Generell befindent sich der georgische Fußball aktuell in einem beeindruckenden Aufwind. Mit Khvicha Kvaratskhelia verfügt Georgien erstmals seit der Unabhängigkeit 1991 über einen echten Superstar, auch (aber nicht nur) dank ihm ist die A-Nationalmannschaft erfolgreich wie lange nicht mehr. Eine Qualifikation für die EM 2024 in Deutschland erscheint möglich. "Die U21 setzt diesen Trend fort", sagt Lagvilava. "Vielleicht können wir uns zu einer Macht in Europa entwickeln."

Ersatz-Nationalmannschaft: Erst Dinamo, dann Freiburg

Eine Macht in Europa war der georgische Fußball zwar noch nie. Dafür aber immerhin in der Sowjetunion, der Georgien zwischen 1921 und 1991 angehörte. In den unterschiedlichen Teilrepubliken firmierten damals stets die großen Hauptstadt-Klubs als Ersatz-Nationalmannschaften. Der georgische Vertreter Dinamo Tiflis gewann zweimal die sowjetische Meisterschaft, 1981 im Finale gegen den FC Carl Zeiss Jena sogar den Europapokal der Pokalsieger. Bekannt war Georgien für geniale Techniker und flinke Dribbler, die Kaukasus-Brasilianer.

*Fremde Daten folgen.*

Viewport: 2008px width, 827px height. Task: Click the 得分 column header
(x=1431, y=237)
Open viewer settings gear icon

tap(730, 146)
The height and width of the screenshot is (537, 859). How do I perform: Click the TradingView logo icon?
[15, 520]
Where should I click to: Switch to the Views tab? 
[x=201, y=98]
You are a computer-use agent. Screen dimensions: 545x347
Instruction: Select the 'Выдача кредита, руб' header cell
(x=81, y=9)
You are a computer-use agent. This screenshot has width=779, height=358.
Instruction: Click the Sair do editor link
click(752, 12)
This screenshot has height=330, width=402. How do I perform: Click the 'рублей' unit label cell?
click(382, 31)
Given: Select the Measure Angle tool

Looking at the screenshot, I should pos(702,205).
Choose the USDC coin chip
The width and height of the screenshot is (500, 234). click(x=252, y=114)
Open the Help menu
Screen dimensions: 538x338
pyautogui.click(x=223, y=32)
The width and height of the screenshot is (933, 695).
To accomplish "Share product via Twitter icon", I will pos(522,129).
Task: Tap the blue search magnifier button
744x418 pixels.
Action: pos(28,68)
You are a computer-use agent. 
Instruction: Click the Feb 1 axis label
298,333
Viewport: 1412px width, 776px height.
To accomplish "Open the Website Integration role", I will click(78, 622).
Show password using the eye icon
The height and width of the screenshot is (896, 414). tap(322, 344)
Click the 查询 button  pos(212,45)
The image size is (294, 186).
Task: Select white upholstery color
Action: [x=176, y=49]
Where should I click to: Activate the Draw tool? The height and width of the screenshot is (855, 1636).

Nach der Unabhängigkeit verlor Dinamo massiv an Strahlkraft. Zwar ist der Hauptstadtklub mit 19 Titeln souveräner Rekordmeister des eigenständigen Landes. Anders als früher duelliert sich Dinamo aber nicht mehr allwöchentlich mit den großen Rivalen aus Moskau oder Kiew, sondern nur mit besseren Dorf-Truppen. Ein Problem, das viele Klubs aus den zerfallenen Riesenreichen Sowjetunion und Jugoslawien teilen.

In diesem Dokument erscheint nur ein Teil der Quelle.